From Think Progress:
The Republican attorneys general of Alabama, Arizona, Georgia, South Carolina, South Dakota and Texas filed an amicus brief
in the Supreme Court arguing that a key provision of the Voting Rights
Act is unconstitutional. Significantly, the brief points to the fact
that the Voting Rights Act impedes laws intended to make it more
difficult for racial minorities to cast a ballot as a reason why Court
should cast a skeptical gaze on the landmark voting rights law
responsible for breaking the back of Jim Crow:
South Carolina and Texas, both Covered Jurisdictions, have not yet been permitted to enforce their voter-identification requirements, despite the fact that these laws are similar to the Indiana law upheld in Crawford. The DOJ denied preclearance for South Carolina’s voter-identification law. South Carolina has filed a declaratory judgment action, seeking reconsideration of DOJ’s preclearance denial. Trial begins on August 27, 2012.
Texas, like South Carolina, requested DOJ’s preclearance. Despite Texas’s responses to DOJ’s repeated requests for more information, DOJ still had not provided a preclearance decision six months after the State’s initial submission. By then, DOJ had rejected South Carolina’s similar law and, facing a likely similar rejection, Texas opted to file a declaratory judgment seeking preclearance. The DOJ eventually rejected Texas’s request for administrative preclearance nearly seven months after the initial submission.
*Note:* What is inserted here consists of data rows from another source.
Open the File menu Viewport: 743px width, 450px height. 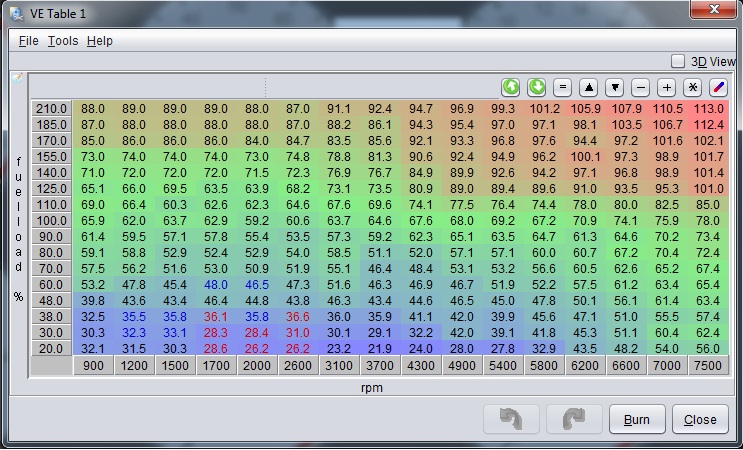(28, 41)
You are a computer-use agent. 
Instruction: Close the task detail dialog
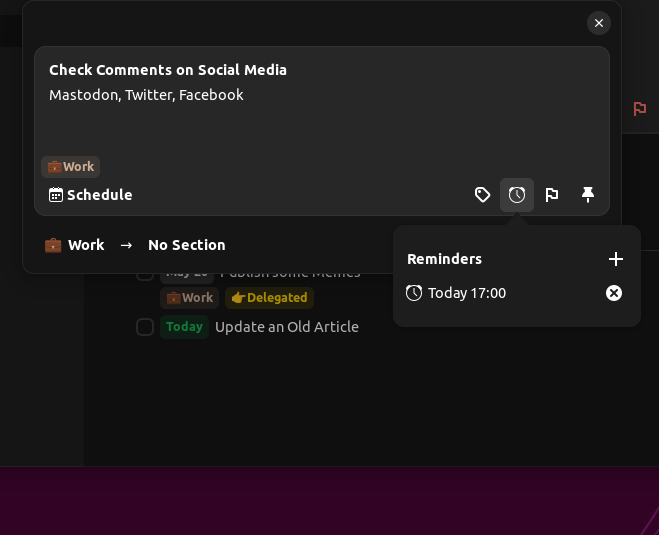[x=598, y=23]
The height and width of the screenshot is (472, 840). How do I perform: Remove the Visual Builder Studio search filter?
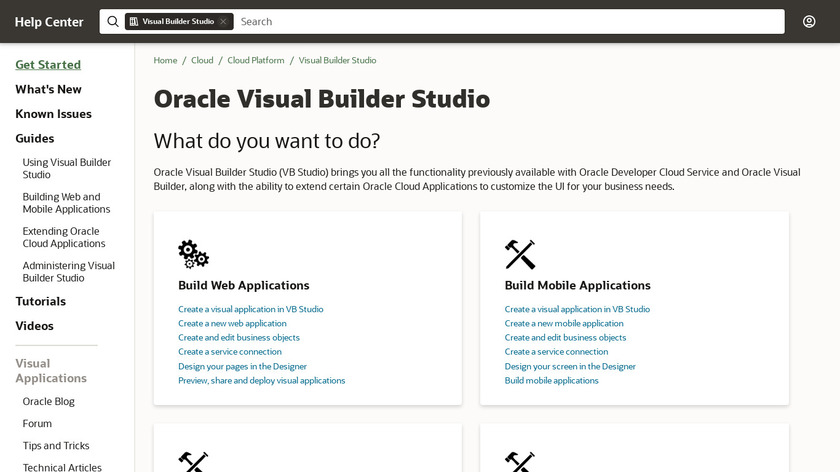(224, 21)
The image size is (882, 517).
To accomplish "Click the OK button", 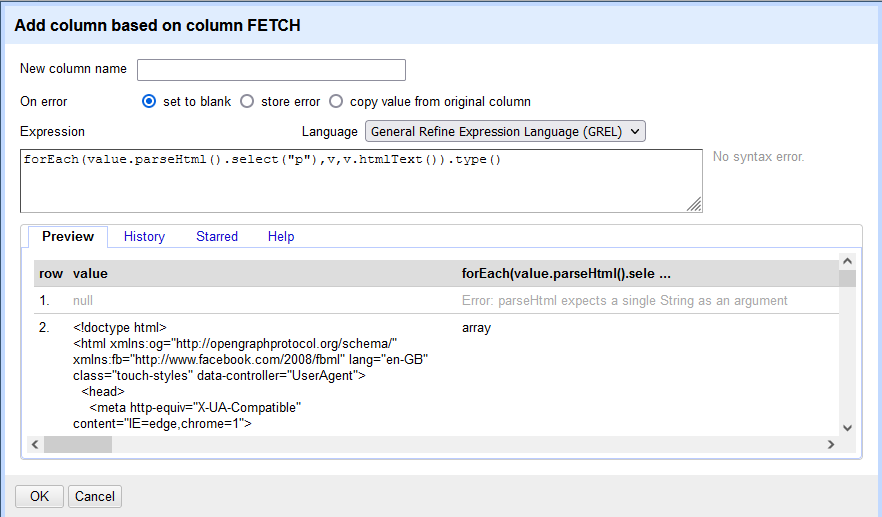I will (x=39, y=496).
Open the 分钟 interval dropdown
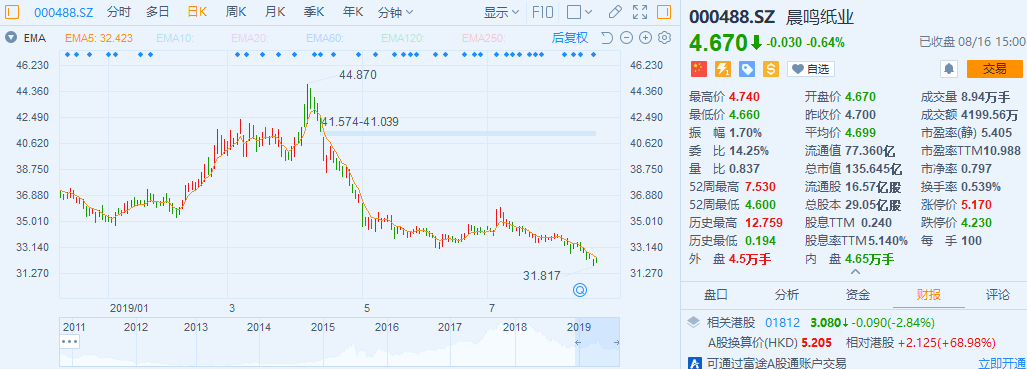 tap(396, 12)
Trial was held from July 10 through 13, 2012, and Texas is awaiting a preclearance decision from the district court – more than a year after its legislature enacted the voter identification law.
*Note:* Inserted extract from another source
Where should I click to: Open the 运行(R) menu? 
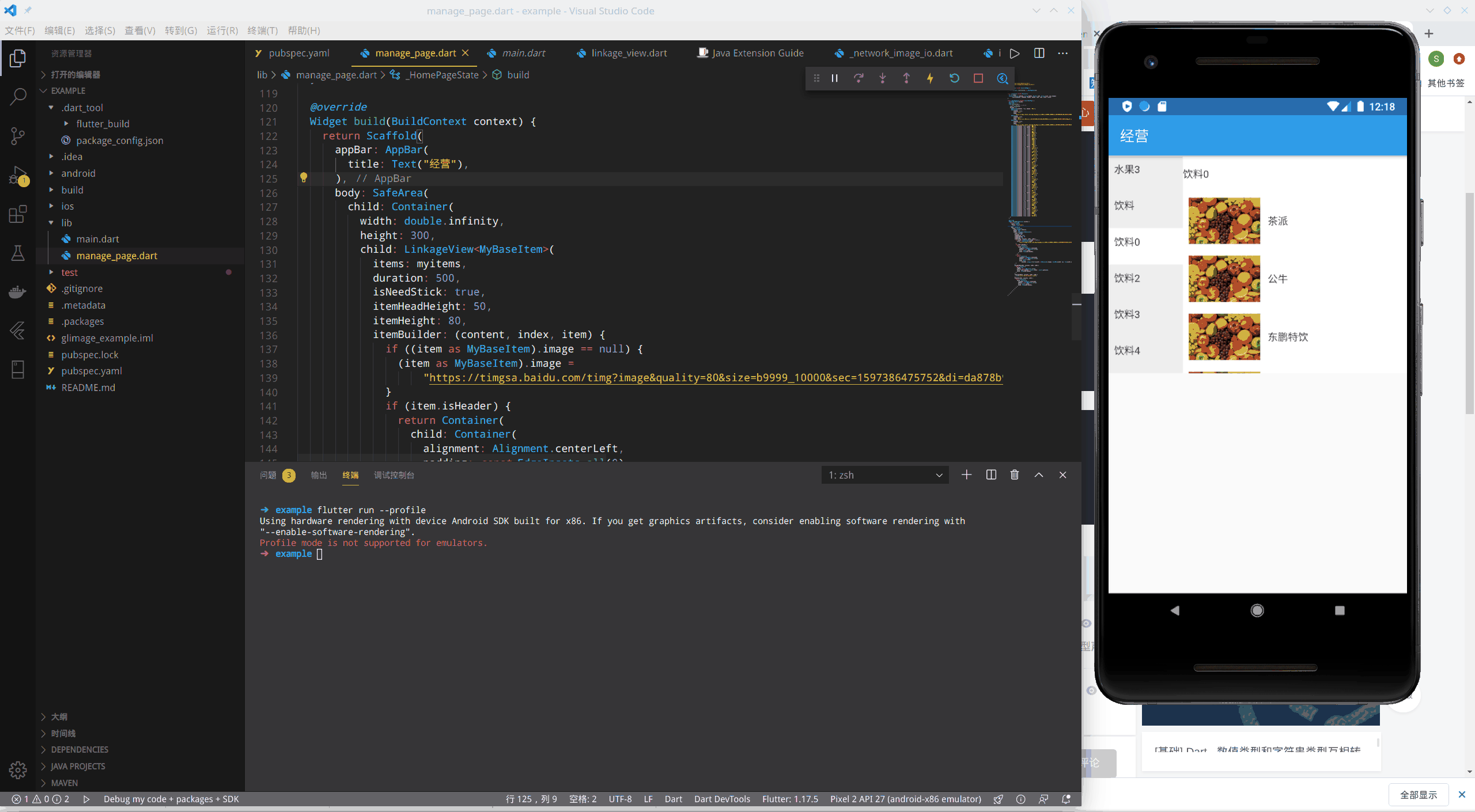click(x=222, y=31)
Supporters of voter ID laws, which require voters to present ID at
the polls, claim they are necessary to prevent an epidemic of voter
fraud at the polls. This is false. In reality, a person is more likely to be struck by lightning than to commit in-person voter fraud. One study of Wisconsin voters found that an vanishingly small 0.00023 percent of votes are the product of such fraud.